Fictional narrative at gallery@Calit2 explores the real-life horrors of Gitmo

Adam Harms’ “Performing the Torture Playlist”
Photo courtesy of the artist

To look at the website, it's almost as if the Guantanamo Bay Museum of Art and History is real. There's a tab showcasing the museum's current exhibitions, hours of operation and even a link to help potential visitors plan trips to Cuba. The museum has a Facebook page and Twitter profile.

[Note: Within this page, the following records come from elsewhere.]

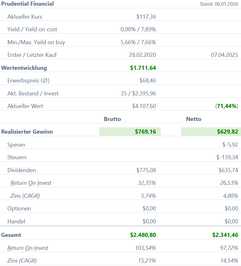Click the bottom Zins (CAGR) link under Gesamt
This screenshot has height=266, width=241.
pos(22,261)
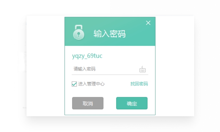The image size is (220, 132).
Task: Close the 输入密码 dialog with the X
Action: click(148, 23)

Sadly, the museum is most assuredly not real. It's an exhibition that works around the fictional narrative that the infamous detention center was permanently closed in 2012 and turned into a museum in order to remember the human rights abuses that occurred there. San Francisco-based artist Ian Alan Paul, who curated and coordinated the exhibition, says it takes place in a "speculative present" and features work by him and a rotating cast of artists.

"I felt it was something that really spoke to the varying entanglements that Gitmo has had, not only historically, but currently," says UC San Diego professor Ricardo Dominguez, who commissioned the exhibition to come to the gallery@Calit2 space inside UCSD's Atkinson Hall. "It has such a deeply ingrained space in American foreign policy and the military's distribution of power. We forget that Guantanamo has been with us for over 100 years."

The exhibition has had dozens of participating artists and a few iterations since first debuting in 2012, but Dominguez says there will be new "gestures" that are exclusive to the exhibition at UCSD.

"What the artists do is not only present to the audience the present moment, but also begin to articulate this kind of long archive of what some might call 'black site cultures,'" says Dominguez, citing artist Adam Harms' "Performing the Torture Playlist" piece in which he sings, karaoke style, the songs that were played at extremely loud volumes to keep Gitmo detainees awake and restless. "Here you have something that someone would listen to in their car and even feel nostalgic about, but it was also a crucial way to rip apart the psyche, the body and the resistance of an individual and to make them less human."

The exhibition also features work from Jon Kuzmich, Jenny Odell, Carling McManus, Jen Susman and Fiamma Montezemolo. It opens Thursday, Jan. 14, from 5 to 7 p.m. and will be on display through March 11.